Ah qu’il est difficile de faire le report, et donc la critique d’un groupe dont vous connaissez l’album de bout en bout pour l’avoir fait tourner sur votre platine ad nauseam ! Time Of The Devil, qui a contrario de ce qu’il proclame, m’a apporté lumière et énergie positive en cette fin d’hiver interminable, m’est apporté sur un plateau ce soir par ses deux instigateurs lovers. Je suis presque nerveuse. Comment vont-ils parvenir à jouer cet album qui hésite mille fois entre influences gainsbouriennes et eigthies flamboyantes ? Comment équilibrer les différents plans, la voix très présente, les claviers dominants ? Cette question, John & Jehn ont dû se la poser en long et en large avant l’un de leur premier live sur ce nouvel album.
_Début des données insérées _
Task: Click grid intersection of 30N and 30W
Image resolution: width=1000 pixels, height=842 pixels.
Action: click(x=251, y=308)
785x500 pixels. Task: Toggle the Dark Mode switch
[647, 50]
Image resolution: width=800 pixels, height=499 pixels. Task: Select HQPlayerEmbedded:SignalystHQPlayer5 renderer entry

Et pour l’instant, si l’équilibre des forces n’est pas encore résolu, le duo semble parti pour s’envoler très haut.
Après deux premières parties dont Emeline n’a pas raté une goutte, abonnée aux premiers rangs des photographes, le duo sexy se mêle aux roadies pour installer le matos, nous laissant entrevoir une impatience dopée à l’adrénaline. Les fans de la première heure sont présents, hypnotisés par la présence magnétique de Jehn, le regard intense braqué sur la console. Cette fille-là n’a pas fini de nous en faire voir. Arrive une blondinette pailletée de la tête aux pieds que nombre d’entre nous reconnaissent : Maud-Elisa alias Le Prince Miiaou empoigne ce soir la guitare pour accompagner J & J, auxquels s’ajoute un batteur goguenard, remplaçant les boîtes à rythme que les Franco-Londoniens utilisaient à leurs débuts.
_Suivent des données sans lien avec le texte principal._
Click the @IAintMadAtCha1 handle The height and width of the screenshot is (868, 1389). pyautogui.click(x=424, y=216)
Shades et Vampire inaugurent le set. Pas mes préférées je dois dire. Le public qui (malheureusement pour lui) ne connaît pas ces nouveaux titres reste statique, les deux lovers pourtant bien décidés à nous faire vibrer. Avec une production aussi léchée sur l’album, il était évident que le son allait en prendre un coup. Et si J & J ont décidé d’un parti pris, c’est bien celui de sonner rock jusqu’à la distorsion. Ce choix prend tout son sens avec Ghost qui atteint enfin le public apathique par la puissante interprétation de Jehn et une énergie brute à donner la chair de poule. Bien différente de la version studio, et à bien des égards plus réussie. Le charme semble se prolonger, et je commence sérieusement à prendre mon pied, oubliant presque ma mission de la soirée pour me perdre un peu dans l’univers de B.O. du duo sexy… Suit le single Time For The Devil, comme l’annonce un John à la voix grave et profonde, finissant de connecter le groupe et la salle pour un moment électrique à souhait. Make Your Mum Be Proud, extrait de leur premier album, se termine avec une Jehn épique, lançant son “Proud !” à la foule emballée qui finira par le scander en cœur, comme le slogan d’une campagne largement plébiscitée. Ce que je trouve particulièrement intrigant et qui me tiendra en haleine comme bon nombre de fans ce soir, c’est cette alchimie discrète mais prégnante entre les deux (excellents) musiciens. Ils n’auront pas un geste évident l’un envers l’autre, mais les regards et la sourde tension entre eux alimentent l’énergie presque sexuelle de ce live. Et leurs “accompagnateurs” de ce soir se mêlent sans accroc à cette sauce bien dosée. Dommage que la balance leur ait joué des tours ce soir. Sur Oh My Love, la voix de Jehn reste à peine audible alors qu’elle devrait occuper tout le premier plan avec les claviers sixties, eux non plus pas assez poussés. Ces détails pourtant prégnants pour n’importe quelle prestation en live s’oublient presque face à l’évidence de leur talent. Après un rappel pour la forme, le groupe finira en beauté avec Shy, petite merveille eighties à mourir, qui réussira le miracle de faire remuer le public de la Maroque, conquis une nouvelle fois par les amants terribles de London Town.